--- Raw data ---
-.-.-

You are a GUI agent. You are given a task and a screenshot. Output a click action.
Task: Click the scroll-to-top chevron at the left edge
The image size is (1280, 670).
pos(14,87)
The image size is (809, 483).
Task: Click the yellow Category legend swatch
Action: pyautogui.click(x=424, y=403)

-.-.-

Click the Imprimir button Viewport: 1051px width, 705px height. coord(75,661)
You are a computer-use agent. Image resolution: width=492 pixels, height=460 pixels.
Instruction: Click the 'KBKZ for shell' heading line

-.-.-

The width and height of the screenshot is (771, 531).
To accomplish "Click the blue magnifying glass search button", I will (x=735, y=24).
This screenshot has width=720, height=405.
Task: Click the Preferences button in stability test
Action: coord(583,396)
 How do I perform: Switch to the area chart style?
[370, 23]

-.-.-

--- Exercise brief ---
Find each line of the data above that holds the word "agent", then copy it.

--- Expected output ---
You are a GUI agent. You are given a task and a screenshot. Output a click action.
You are a computer-use agent. Image resolution: width=492 pixels, height=460 pixels.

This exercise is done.